I would like to do the following:
class A(object): pass
a = A()
a.__int__ = lambda self: 3
i = int(a)
Unfortunately, this throws:
Traceback (most recent call last):
File "<stdin>", line 1, in <module>
TypeError: int() argument must be a string or a number, not 'A'
This only seems to work if I assign the "special" method to the class A instead of an instance of it. Is there any recourse?
One way I thought of was:
def __int__(self):
# No infinite loop
if type(self).__int__.im_func != self.__int__.im_func:
return self.__int__()
raise NotImplementedError()
But that looks rather ugly.
Thanks.
Python always looks up special methods on the class, not the instance (except in the old, aka "legacy", kind of classes -- they're deprecated and have gone away in Python 3, because of the quirky semantics that mostly comes from looking up special methods on the instance, so you really don't want to use them, believe me!-).

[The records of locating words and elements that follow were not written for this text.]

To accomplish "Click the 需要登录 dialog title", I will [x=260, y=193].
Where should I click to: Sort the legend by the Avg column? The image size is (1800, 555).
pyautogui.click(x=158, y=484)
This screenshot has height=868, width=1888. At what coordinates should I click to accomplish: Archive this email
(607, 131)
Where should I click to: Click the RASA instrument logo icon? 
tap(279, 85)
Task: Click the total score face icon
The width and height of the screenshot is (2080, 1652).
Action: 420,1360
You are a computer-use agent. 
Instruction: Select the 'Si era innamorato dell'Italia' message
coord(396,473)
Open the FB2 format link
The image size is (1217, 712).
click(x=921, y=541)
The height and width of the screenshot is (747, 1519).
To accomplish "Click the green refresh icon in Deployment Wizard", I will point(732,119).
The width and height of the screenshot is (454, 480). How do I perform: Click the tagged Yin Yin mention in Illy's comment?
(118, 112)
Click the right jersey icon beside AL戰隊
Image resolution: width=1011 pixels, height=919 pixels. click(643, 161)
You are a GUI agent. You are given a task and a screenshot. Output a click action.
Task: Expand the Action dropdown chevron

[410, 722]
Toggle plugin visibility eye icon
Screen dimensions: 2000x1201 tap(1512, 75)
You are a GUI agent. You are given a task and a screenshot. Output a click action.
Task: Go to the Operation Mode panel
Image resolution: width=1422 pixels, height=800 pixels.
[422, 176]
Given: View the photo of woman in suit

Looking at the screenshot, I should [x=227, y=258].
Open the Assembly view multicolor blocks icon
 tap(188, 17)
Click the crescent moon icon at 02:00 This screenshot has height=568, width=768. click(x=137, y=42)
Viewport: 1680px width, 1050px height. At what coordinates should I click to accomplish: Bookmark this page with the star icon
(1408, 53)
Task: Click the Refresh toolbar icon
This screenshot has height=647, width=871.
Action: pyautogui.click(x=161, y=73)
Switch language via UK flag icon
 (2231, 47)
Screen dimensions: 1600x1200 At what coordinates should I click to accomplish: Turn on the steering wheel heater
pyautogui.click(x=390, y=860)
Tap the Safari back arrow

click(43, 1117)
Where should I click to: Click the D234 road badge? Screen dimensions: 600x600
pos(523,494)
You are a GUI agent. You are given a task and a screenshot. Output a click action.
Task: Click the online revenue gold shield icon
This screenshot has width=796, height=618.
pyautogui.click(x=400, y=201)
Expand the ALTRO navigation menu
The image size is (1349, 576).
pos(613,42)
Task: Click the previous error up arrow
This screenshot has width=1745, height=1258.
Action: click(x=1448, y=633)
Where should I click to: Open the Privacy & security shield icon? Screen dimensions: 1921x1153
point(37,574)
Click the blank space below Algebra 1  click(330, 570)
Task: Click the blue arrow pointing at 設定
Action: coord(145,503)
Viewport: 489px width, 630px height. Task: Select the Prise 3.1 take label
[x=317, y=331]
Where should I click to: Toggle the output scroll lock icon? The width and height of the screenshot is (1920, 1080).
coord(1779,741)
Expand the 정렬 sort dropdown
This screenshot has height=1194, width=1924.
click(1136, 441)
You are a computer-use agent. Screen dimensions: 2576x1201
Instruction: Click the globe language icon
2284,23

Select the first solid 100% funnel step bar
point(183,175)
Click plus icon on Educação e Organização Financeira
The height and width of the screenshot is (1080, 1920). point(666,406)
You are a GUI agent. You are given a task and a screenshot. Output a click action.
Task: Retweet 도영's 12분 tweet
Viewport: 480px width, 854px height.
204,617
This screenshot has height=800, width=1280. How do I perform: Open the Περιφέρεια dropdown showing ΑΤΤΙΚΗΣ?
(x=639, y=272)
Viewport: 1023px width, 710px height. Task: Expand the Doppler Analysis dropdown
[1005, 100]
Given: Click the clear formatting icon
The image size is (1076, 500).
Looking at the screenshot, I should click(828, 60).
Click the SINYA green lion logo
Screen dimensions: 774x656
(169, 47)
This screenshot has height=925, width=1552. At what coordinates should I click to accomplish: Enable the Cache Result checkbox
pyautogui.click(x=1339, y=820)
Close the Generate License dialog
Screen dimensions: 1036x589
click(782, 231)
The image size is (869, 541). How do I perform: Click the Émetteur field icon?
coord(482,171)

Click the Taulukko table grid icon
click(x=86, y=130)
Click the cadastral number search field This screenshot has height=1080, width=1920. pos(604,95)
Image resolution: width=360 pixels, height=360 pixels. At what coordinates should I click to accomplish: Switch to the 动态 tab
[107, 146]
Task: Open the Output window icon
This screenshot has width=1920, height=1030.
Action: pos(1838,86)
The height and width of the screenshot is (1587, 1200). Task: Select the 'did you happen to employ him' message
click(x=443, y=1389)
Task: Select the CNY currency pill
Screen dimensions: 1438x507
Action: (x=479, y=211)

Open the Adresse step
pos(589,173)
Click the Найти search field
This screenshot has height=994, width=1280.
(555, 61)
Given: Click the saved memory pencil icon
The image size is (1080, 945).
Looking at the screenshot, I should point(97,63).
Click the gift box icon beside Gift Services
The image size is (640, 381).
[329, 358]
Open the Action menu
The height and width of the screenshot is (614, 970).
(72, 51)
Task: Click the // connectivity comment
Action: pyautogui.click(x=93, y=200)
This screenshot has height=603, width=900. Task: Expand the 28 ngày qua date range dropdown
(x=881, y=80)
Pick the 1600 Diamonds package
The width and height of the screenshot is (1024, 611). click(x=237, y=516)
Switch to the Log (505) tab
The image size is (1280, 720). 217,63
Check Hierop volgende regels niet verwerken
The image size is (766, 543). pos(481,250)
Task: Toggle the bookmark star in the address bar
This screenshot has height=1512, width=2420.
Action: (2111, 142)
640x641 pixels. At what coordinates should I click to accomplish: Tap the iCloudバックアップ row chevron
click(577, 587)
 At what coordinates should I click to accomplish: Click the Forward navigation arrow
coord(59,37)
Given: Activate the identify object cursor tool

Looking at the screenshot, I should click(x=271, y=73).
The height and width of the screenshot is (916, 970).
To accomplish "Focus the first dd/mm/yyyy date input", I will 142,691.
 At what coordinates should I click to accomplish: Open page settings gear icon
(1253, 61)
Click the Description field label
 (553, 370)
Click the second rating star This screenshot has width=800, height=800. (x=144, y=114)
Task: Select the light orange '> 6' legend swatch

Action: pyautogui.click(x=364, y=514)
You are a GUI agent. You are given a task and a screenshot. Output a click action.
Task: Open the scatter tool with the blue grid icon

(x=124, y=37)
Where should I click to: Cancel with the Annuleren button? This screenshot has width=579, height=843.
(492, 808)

To make a special class whose instances can have special methods independent from each other, you need to give each instance its own class -- then you can assign special methods on the instance's (individual) class without affecting other instances, and live happily ever after. If you want to make it look like you're assigning to an attribute the instance, while actually assigning to an attribute of the individualized per-instance class, you can get that with a special __setattr__ implementation, of course.
Here's the simple case, with explicit "assign to class" syntax:
>>> class Individualist(object):
... def __init__(self):
... self.__class__ = type('GottaBeMe', (self.__class__, object), {})
...
>>> a = Individualist()
>>> b = Individualist()
>>> a.__class__.__int__ = lambda self: 23
>>> b.__class__.__int__ = lambda self: 42
>>> int(a)
23
>>> int(b)
42
>>>
and here's the fancy version, where you "make it look like" you're assigning the special method as an instance attribute (while behind the scene it still goes to the class of course):
>>> class Sophisticated(Individualist):
... def __setattr__(self, n, v):
... if n[:2]=='__' and n[-2:]=='__' and n!='__class__':
... setattr(self.__class__, n, v)
... else:
... object.__setattr__(self, n, v)
...
>>> c = Sophisticated()
>>> d = Sophisticated()
>>> c.__int__ = lambda self: 54
>>> d.__int__ = lambda self: 88
>>> int(c)
54
>>> int(d)
88
The only recourse that works for new-style classes is to have a method on the class that calls the attribute on the instance (if it exists):
class A(object):
def __int__(self):
if '__int__' in self.__dict__:
return self.__int__()
raise ValueError
a = A()
a.__int__ = lambda: 3
int(a)
Note that a.__int__ will not be a method (only functions that are attributes of the class will become methods) so self is not passed implicitly.
I have nothing to add about the specifics of overriding __int__. But I noticed one thing about your sample that bears discussing.
When you manually assign new methods to an object, "self" is not automatically passed in. I've modified your sample code to make my point clearer:
class A(object): pass
a = A()
a.foo = lambda self: 3
a.foo()
If you run this code, it throws an exception because you passed in 0 arguments to "foo" and 1 is required. If you remove the "self" it works fine.
Python only automatically prepends "self" to the arguments if it had to look up the method in the class of the object and the function it found is a "normal" function. (Examples of "abnormal" functions: class methods, callable objects, bound method objects.) If you stick callables in to the object itself they won't automatically get "self".
If you want self there, use a closure.